> _Text_:
┄┄┄┄┄┄┄┄┄┄

Sometimes it is easier to understand a terrorist act than to define terrorism or terrorist.

An attack on innocent people is a terrorist act. Such terrorist acts are carried out by some states and non-state actors as well as state agencies, and some organizations and sections of organizations. Attacks that mainly target civilians are terrorist acts, whoever perpetrates them.

Terrorism does not help the cause of freedom or justice. It cannot be part of the struggle for freedom or liberation. In fact, terrorism can endanger freedom and justice and counterproductively encourage reactionary forces. Terrorist acts are a threat to peace.

Military means have a limited role in countering terrorism and often generate more terrorism or as such constitute a terrorist act. Only the resolution of the basic political, economic and social problems that cause the discontent that, in turn, gives birth to terrorism or is capitalized on by terrorists, can deal with terrorism.

6. The Military Corporate Complex

The military corporate complex has emerged as one of the biggest threats to peace. It thrives under war and promotes war. It is encouraged by major powers and international financial and trade organizations. Globalization and the war on terror have caused quantum leap in military expenditure and arms trade across the world, distorting priorities, especially of developing countries and reducing allocation for welfare activities.

7. The New Nuclear Arms Race

Nuclear arms have always been one of the biggest threats to peace. The continued existence of nuclear weapons as well as their threat or use, by accident, miscalculation or design, threatens the survival of all humanity and life on earth.

The stockpiling of nuclear arms and their spread especially in the recent period in the
Asian region has to be decried and opposed. There is a close link between the new nuclear doctrines of the USA and the new stage of proliferation. The new nuclear doctrine of the USA places new emphasis on the utility of nuclear weapons in U.S. military strategy. It considers new uses of nuclear weapons and claims that nuclear weapons may be used in any war including preventative wars. When the mightiest military machine in the world claims that nuclear weapons are indispensable, the message it sends to nations is clear and dangerous.

The national missile defense of the USA marks a new and even more disastrous stage in nuclear arms race and the weaponization of space with the US claiming monopoly of control over space.

┄┄┄┄┄┄┄┄┄┄

> _Provided data_:
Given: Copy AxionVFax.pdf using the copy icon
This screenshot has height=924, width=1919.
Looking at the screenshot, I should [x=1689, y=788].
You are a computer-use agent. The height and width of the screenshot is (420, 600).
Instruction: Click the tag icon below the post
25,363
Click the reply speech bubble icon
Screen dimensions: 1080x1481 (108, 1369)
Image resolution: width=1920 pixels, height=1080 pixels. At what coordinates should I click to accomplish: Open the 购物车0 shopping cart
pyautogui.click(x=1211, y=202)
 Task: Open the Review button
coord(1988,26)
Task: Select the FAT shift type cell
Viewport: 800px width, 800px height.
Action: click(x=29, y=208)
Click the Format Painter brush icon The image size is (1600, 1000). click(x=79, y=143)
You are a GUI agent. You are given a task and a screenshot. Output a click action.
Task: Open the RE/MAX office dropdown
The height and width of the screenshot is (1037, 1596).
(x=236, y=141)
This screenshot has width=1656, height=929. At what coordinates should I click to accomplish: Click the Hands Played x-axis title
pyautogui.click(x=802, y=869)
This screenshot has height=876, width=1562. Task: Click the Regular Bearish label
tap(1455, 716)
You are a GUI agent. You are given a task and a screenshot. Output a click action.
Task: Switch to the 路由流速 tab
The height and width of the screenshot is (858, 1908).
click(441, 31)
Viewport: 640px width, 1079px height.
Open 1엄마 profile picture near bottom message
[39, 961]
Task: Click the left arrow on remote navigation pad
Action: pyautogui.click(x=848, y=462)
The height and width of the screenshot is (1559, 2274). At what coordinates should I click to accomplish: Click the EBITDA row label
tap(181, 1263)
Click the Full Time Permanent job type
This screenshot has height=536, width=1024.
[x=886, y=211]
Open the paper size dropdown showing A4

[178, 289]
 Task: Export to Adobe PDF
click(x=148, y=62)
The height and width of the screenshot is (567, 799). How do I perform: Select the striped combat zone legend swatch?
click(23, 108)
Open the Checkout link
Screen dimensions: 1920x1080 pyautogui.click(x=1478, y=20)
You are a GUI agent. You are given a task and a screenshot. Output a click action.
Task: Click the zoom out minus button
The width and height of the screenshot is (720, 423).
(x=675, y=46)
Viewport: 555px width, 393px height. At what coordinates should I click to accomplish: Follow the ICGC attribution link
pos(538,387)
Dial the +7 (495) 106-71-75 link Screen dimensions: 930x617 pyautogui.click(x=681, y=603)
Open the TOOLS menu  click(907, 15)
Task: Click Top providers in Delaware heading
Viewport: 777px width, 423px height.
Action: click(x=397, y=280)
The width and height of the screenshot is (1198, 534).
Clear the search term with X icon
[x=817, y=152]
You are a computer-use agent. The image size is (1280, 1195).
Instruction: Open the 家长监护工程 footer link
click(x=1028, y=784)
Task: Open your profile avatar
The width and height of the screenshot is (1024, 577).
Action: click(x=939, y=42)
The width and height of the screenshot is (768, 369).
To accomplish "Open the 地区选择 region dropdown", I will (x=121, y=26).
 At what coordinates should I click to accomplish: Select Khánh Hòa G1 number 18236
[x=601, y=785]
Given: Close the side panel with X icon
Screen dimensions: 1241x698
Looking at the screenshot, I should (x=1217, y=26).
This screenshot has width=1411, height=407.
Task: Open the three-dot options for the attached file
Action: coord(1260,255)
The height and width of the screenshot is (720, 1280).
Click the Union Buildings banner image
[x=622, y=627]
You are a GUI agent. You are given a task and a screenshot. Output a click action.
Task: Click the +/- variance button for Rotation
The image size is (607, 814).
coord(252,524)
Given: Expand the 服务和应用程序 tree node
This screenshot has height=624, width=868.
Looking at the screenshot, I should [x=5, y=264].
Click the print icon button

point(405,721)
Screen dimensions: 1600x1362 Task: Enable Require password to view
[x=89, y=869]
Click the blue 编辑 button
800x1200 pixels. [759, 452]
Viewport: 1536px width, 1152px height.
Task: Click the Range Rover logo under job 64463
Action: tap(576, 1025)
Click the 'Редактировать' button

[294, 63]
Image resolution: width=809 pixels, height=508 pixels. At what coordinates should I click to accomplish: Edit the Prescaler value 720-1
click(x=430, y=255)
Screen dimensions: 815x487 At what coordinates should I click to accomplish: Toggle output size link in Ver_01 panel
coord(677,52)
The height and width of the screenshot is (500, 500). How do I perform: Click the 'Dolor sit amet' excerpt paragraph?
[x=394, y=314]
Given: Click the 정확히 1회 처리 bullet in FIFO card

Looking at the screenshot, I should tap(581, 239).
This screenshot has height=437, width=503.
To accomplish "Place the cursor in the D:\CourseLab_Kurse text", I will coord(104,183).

┄┄┄┄┄┄┄┄┄┄

> _To do_:
1. In the text on threats to peace, what does the military corporate complex thrive under?
2. Do these statements agree with the text on threats to peace? Answer yes or no for each and quote the words that decide it.
(a) Terrorism can be part of the struggle for liberation.
(b) Military means have a limited role in countering terrorism.
(c) The new U.S. nuclear doctrine rules out using nuclear weapons in preventative wars.
3. Return the passage of the text on threats to peace starting with "6. The Military" and going on through "for welfare activities.".

> _Solved problems_:
1. It thrives under war.

2.
(a) No: "It cannot be part of the struggle for freedom or liberation."
(b) Yes: "Military means have a limited role in countering terrorism"
(c) No: "claims that nuclear weapons may be used in any war including preventative wars"

3.
6. The Military Corporate Complex

The military corporate complex has emerged as one of the biggest threats to peace. It thrives under war and promotes war. It is encouraged by major powers and international financial and trade organizations. Globalization and the war on terror have caused quantum leap in military expenditure and arms trade across the world, distorting priorities, especially of developing countries and reducing allocation for welfare activities.